6.2.06

MATCH POINT (*)

NO SEU último filme, Woody Allen mostra-se mais uma vez um realizador magistral. Mas mostra-se também um homem versado em filosofia.
Woody costuma dizer que é um homem simples, dado à cerveja e ao baseball.
Mas nós sabemos que há quem goste de esconder uma cultura requintada por detrás de uma aparência simples.
«Match Point» é um filme sobre o acaso e sobre as escolhas morais.
A referência a Dostoievsky e ao «Crime e Castigo» é evidente.
Quem tenha lido o romance do escritor russo verá que, desse ponto de vista, o filme termina a meio.
Será que a personagem central do filme vai agir como o estudante Raskolnikov?
No livro, o sentimento de culpa e a escolha moral decidem o fim.
No filme, fica-se sem o saber.
O acaso e a imprevisibilidade imperam até às últimas cenas.
E para lá delas.
Logo no início mostra-se uma bola de ténis que embate no bordo da rede e ressalta.
A imagem imobiliza-se e a bola parece parada.
Cai depois muito lentamente.
Ouve-se a voz do narrador: «com um pouco de sorte ela cai para a frente e ganhas... mas também pode acontecer o contrário, e nesse caso perdes».
Ninguém pode saber o que se irá passar e, por vezes, todo o resultado do jogo depende dessa jogada final. É o match point.
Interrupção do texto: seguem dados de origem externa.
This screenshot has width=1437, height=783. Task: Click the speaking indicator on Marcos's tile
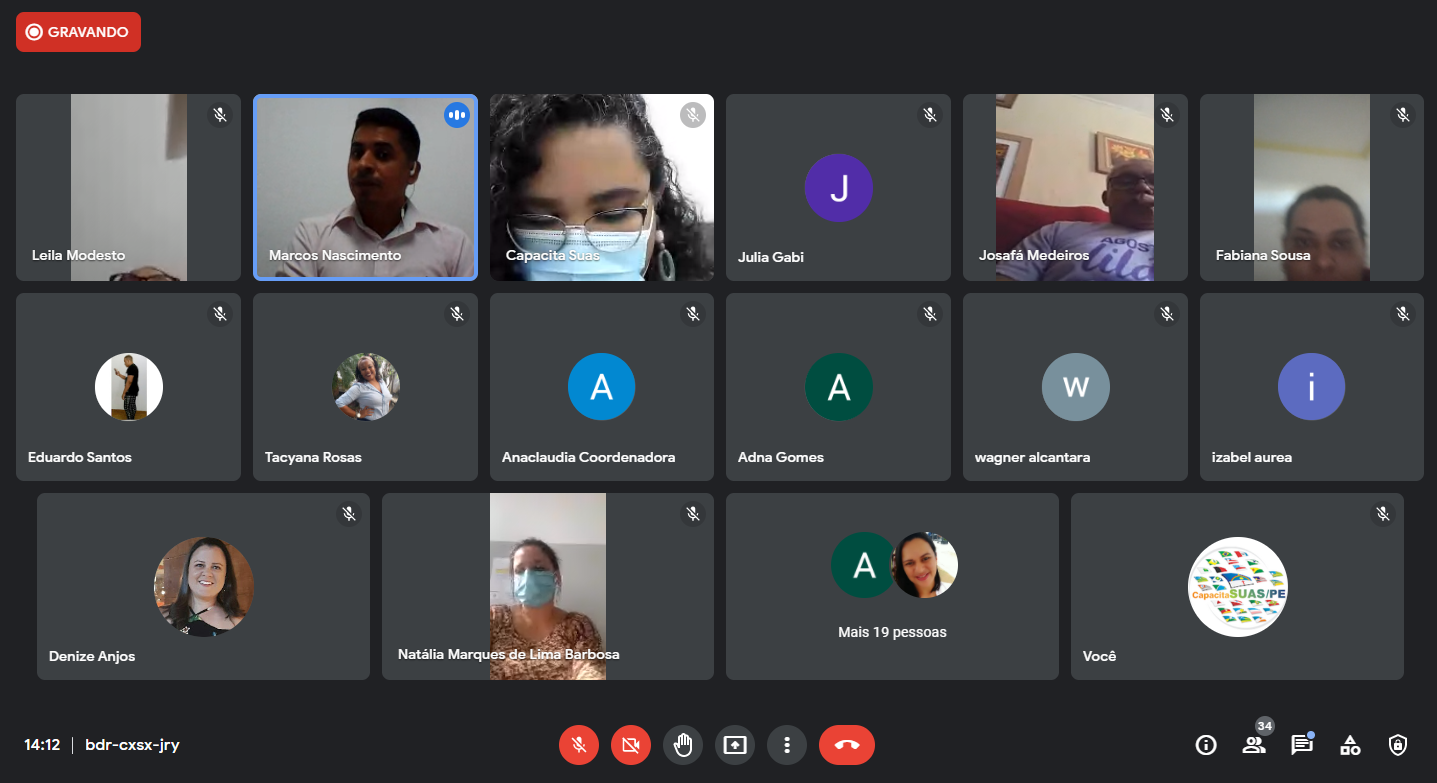click(x=456, y=115)
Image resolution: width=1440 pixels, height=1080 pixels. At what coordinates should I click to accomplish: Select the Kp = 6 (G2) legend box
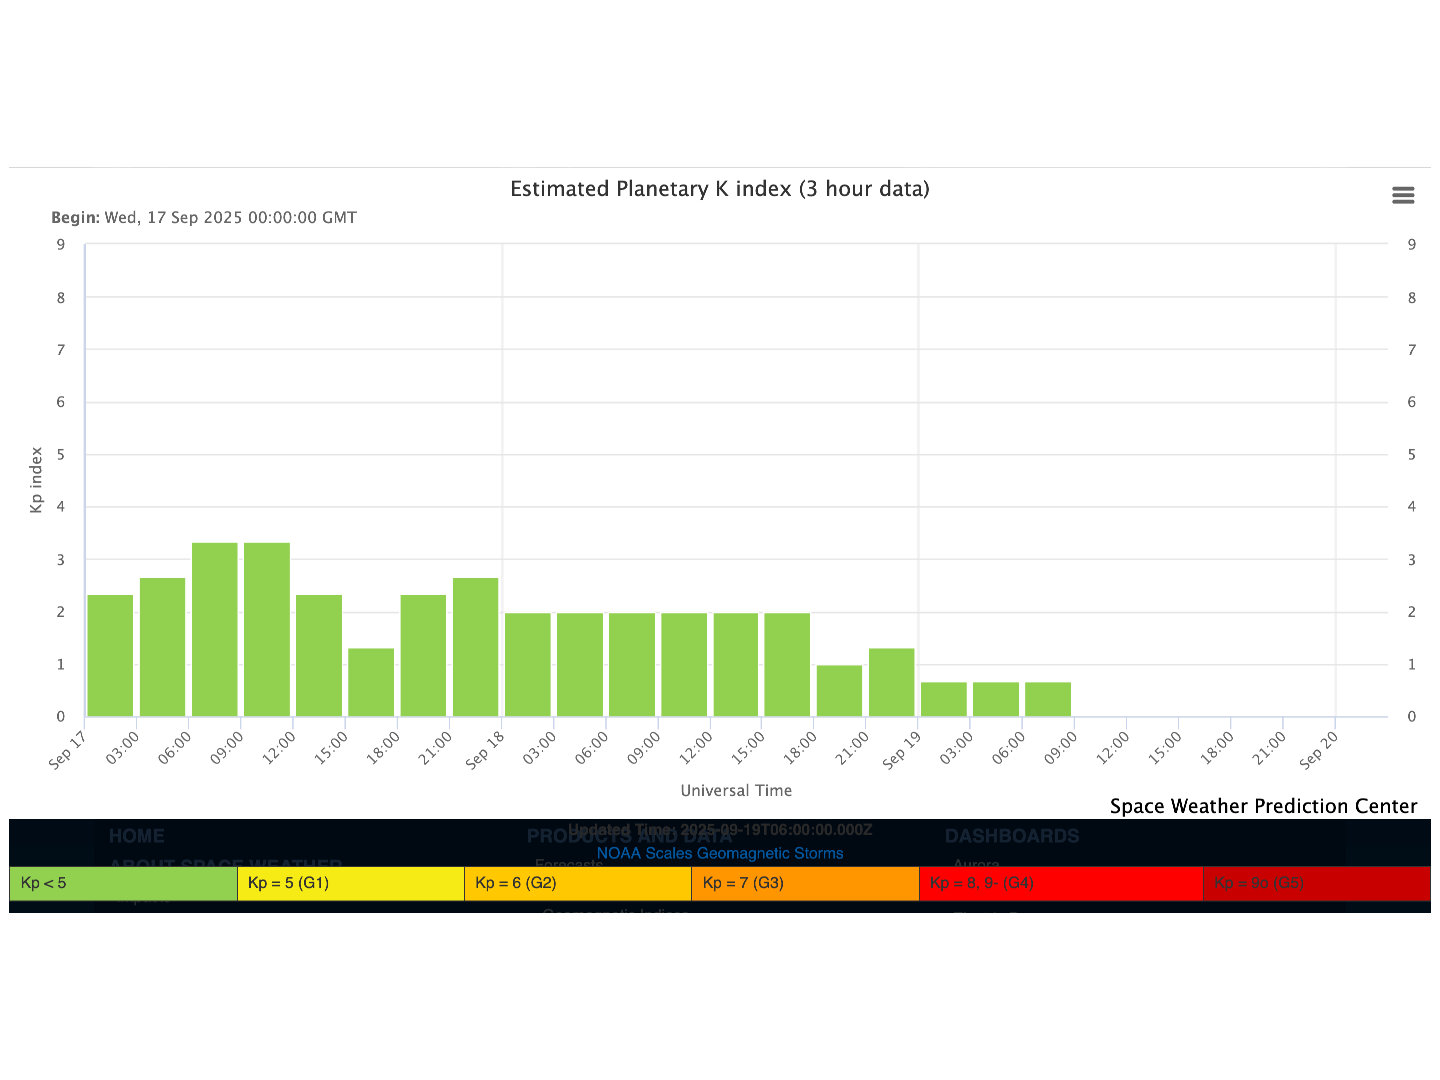[578, 883]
Talvez seja um acaso — mais um! — mas o embate da bola no bordo da rede e a impossibilidade de prever de que lado ela irá cair lembra um argumento célebre contra o determinismo.
Trata-se de uma experiência conceptual apresentada em 1953 por um físico norte-americano de origem alemã chamado Alfred Landé (1888–1976).
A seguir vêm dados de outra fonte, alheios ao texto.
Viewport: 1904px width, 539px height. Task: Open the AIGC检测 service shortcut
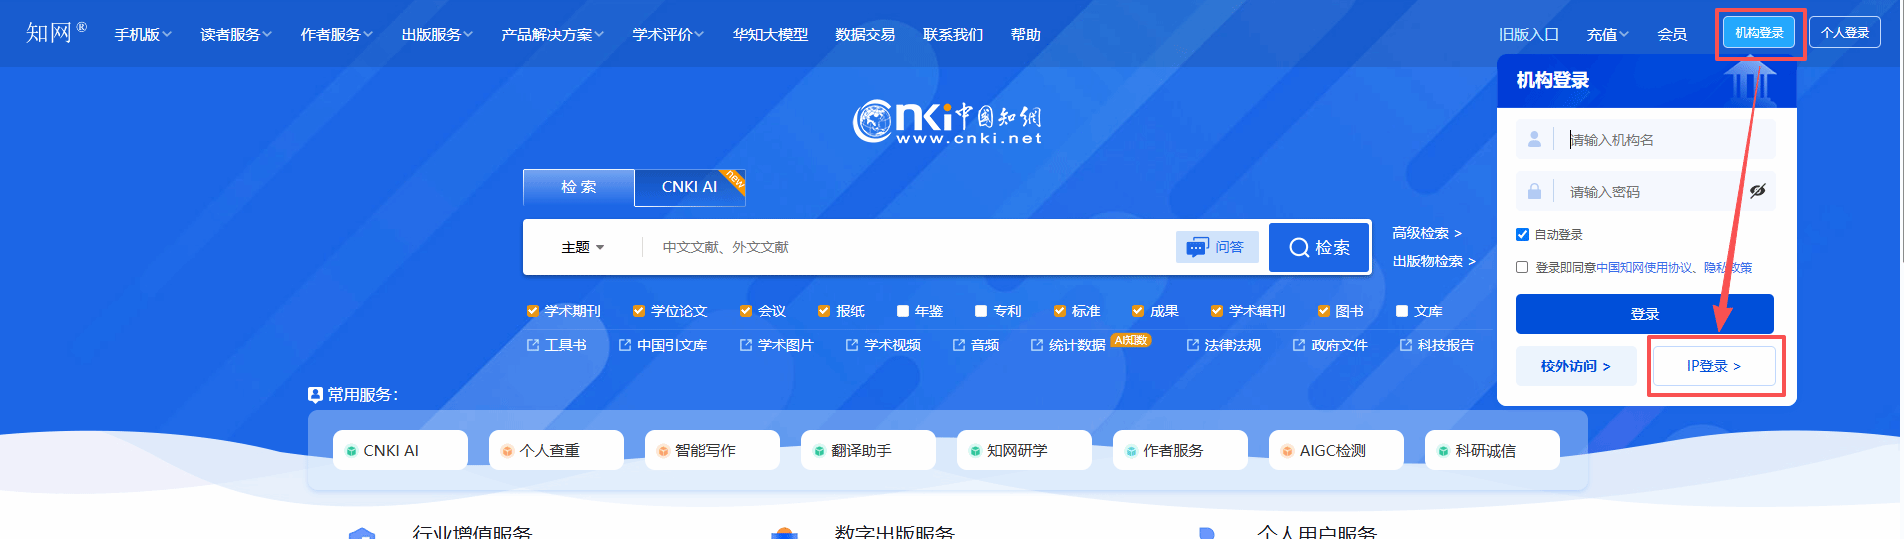click(1336, 450)
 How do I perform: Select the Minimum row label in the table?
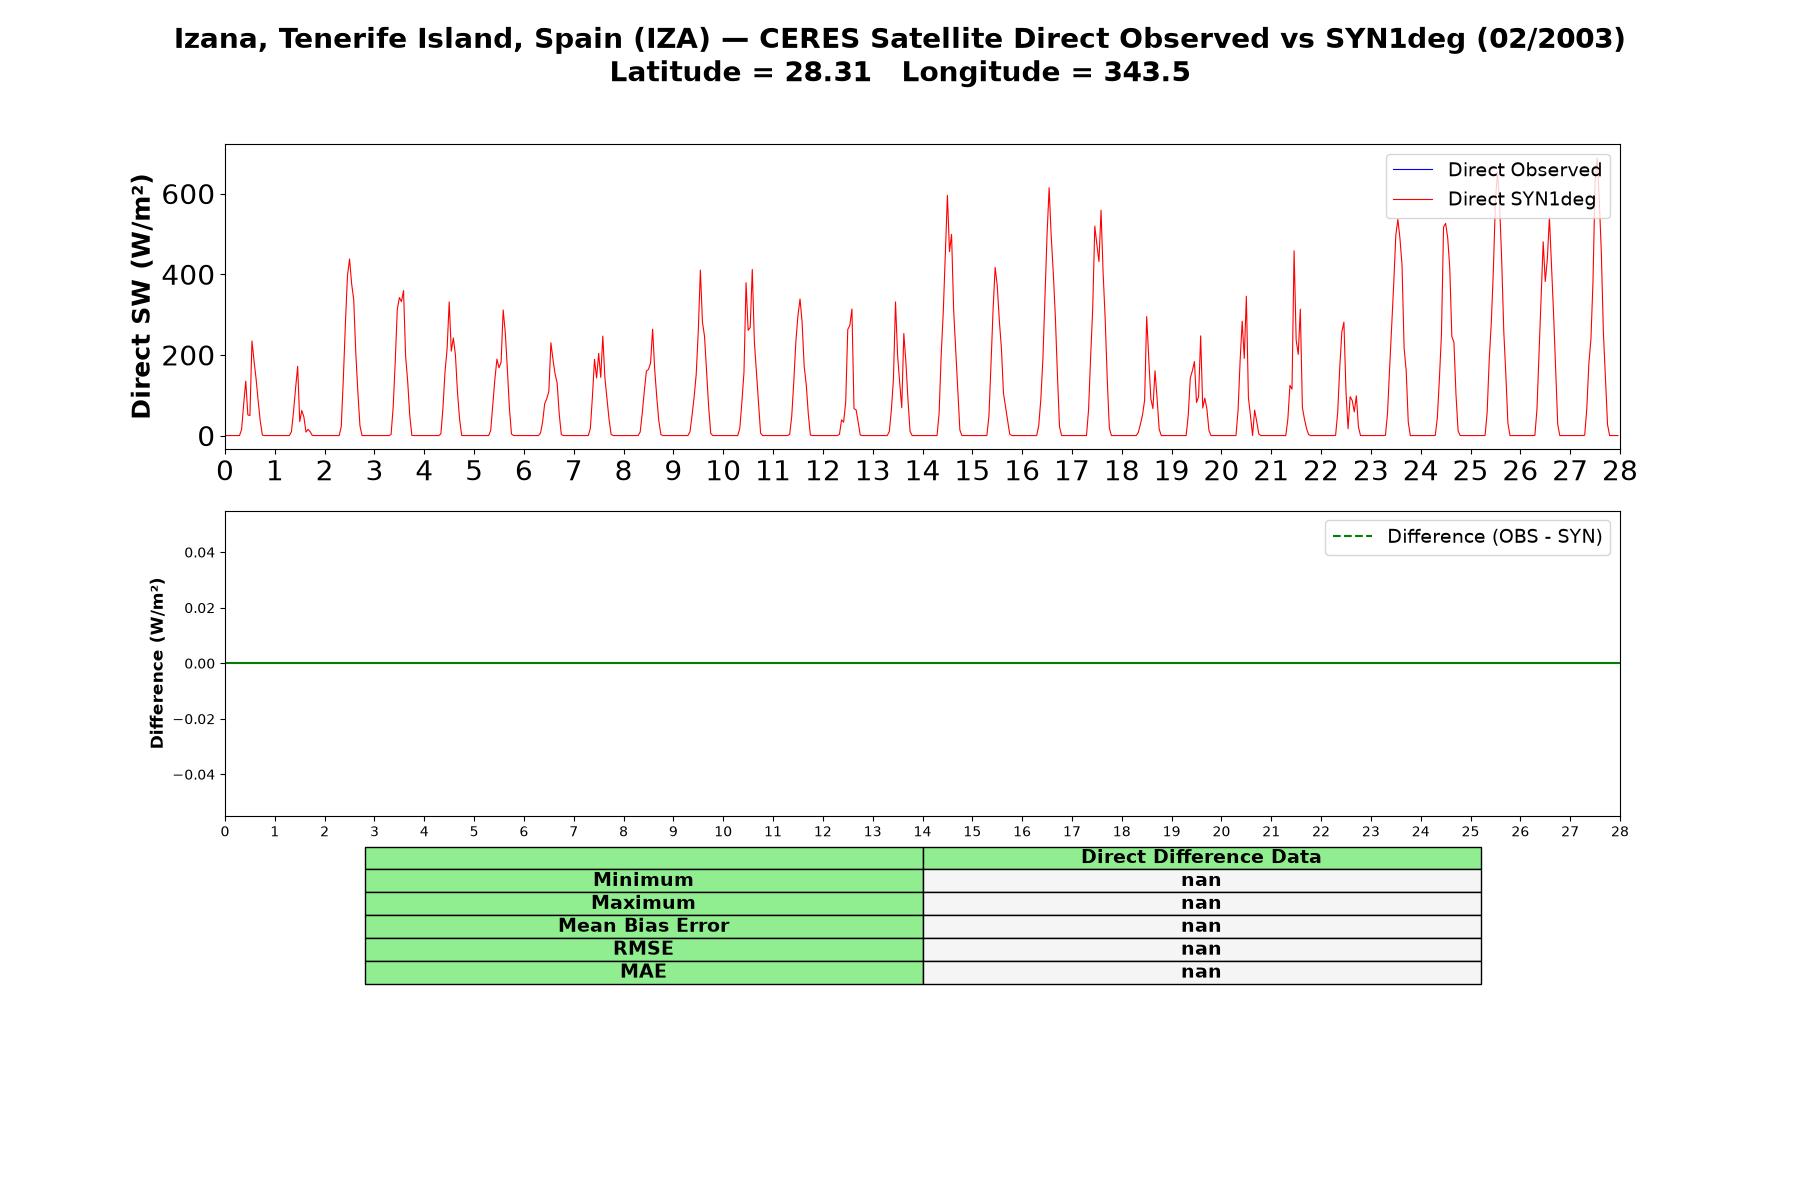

Em meados do século XX, quando a discussão sobre a incerteza do mundo físico e a interpretação da mecânica quântica continuavam muito polémicas, Landé avançou um exemplo em que «bolas de marfim caem por um tubo para o centro de uma lâmina de aço, observando-se uma razão média de 50 contra 50 entre as bolas que caem para a direita e as que caem para a esquerda».
Tudo pode parecer completamente casual, mas «um físico mais arguto pode ser capaz de ver antecipadamente que uma determinada bola possuía uma determinada propensão», afirma Landé.
E pode tentar eliminar os factores aparentemente aleatórios que fazem com que uma bola caia para a esquerda e outra para a direita.
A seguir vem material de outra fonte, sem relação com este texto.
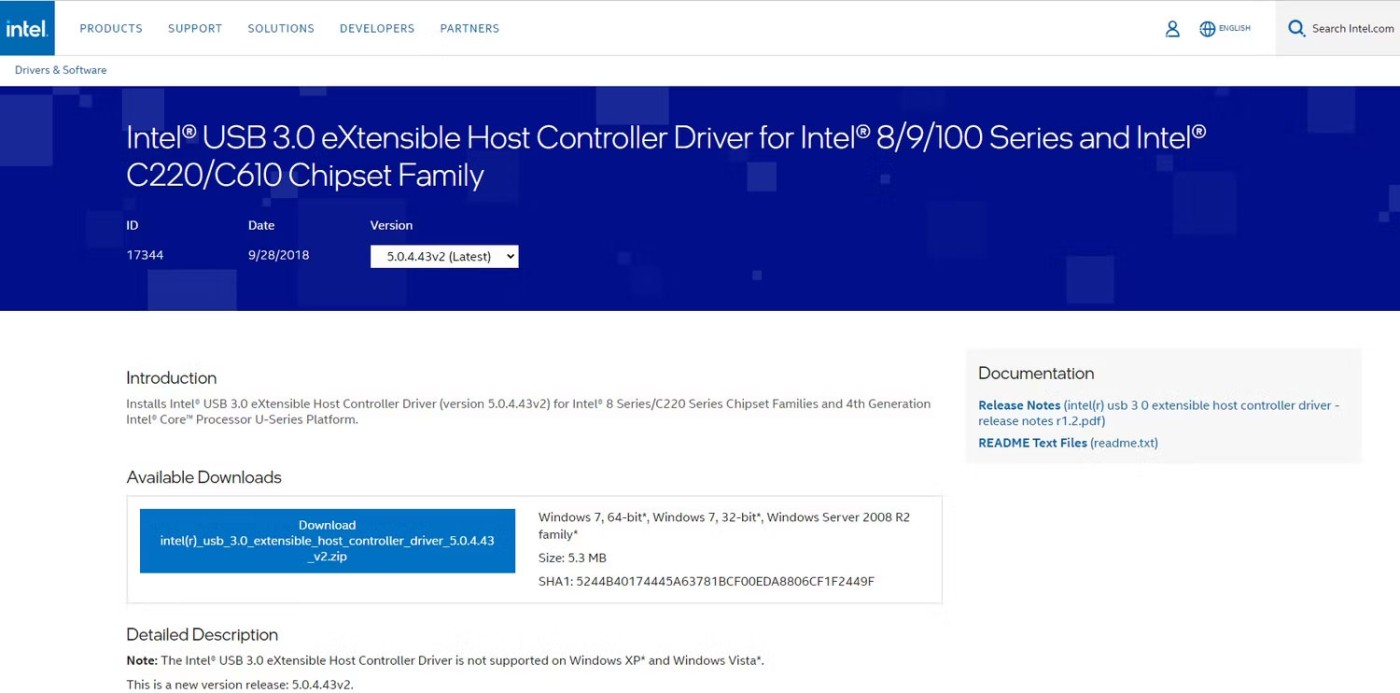Open the user account sign-in icon

(1172, 29)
Até aqui, Landé não se distingue dos físicos deterministas do Iluminismo, nomeadamente do francês Pierre Simon de Laplace (1749–1827), que pensava não haver acaso, mas apenas causas desconhecidas.
O interessante no argumento de Landé é o seu seguimento.
Diz o físico que, por mais que se procurem eliminar irregularidades, continua a haver incertezas irredutíveis. Pode tornar-se a lâmina mais perfeita, as bolas mais esféricas e o ar circundante menos turbulento.
No fim de tudo isso, pode-se ainda deixar cair as bolas sobre a lâmina de tal modo que metade vá para um lado e outra metade para outro, continuando sem se saber prever o trajecto de cada bola individual.
Eliminar irregularidades e incertezas significa pois tornar o acaso ainda mais perfeito, fazer com que o rácio de 50 contra 50 fique mais exacto.
o contrário do que pensava Laplace, há uma aleatoriedade irredutível no mundo.

O argumento de Landé foi importante na interpretação filosófica da física moderna por razões várias.
Talvez a principal tenha sido permitir pôr em causa o determinismo sem necessitar da mecânica quântica.
E mostrar que o problema filosófico da previsibilidade é independente da interpretação que dela se faça. Jogue ou não Deus aos dados, no nosso mundo lançam-se dados que caem de forma imprevisível.
Por vezes decidem o «match point».
--
(Adapt. do «Expresso»)

1 Comments:

Anonymous Anónimo said...

Acerca da experiência conceptual de Landé, não sei se a conclusão é legítima.

O facto de se procurar tornar a lâmina mais perfeita, as bolas mais esféricas e o ar circundante menos turbulento e, ainda assim, continuarmos a observar uma distribuição de 50-50% nas bolas que caem para um lado e para o outro da lâmina, possivelmente não nos permite tirar conclusões acerca da existência ou não do determinismo de Laplace.

Até que ponto as nossas tentativas de eliminar as irregularidades são bem sucedidas? Sendo a matéria que constitui a lâmina, as esferas e tudo o mais que participa na experiência constituída por uma miríade de partículas que nem sequer se encontram em repouso, como podemos nós saber se conseguimos atingir um grau significativo de eliminação de irregularidades nas superfícies que se tocam?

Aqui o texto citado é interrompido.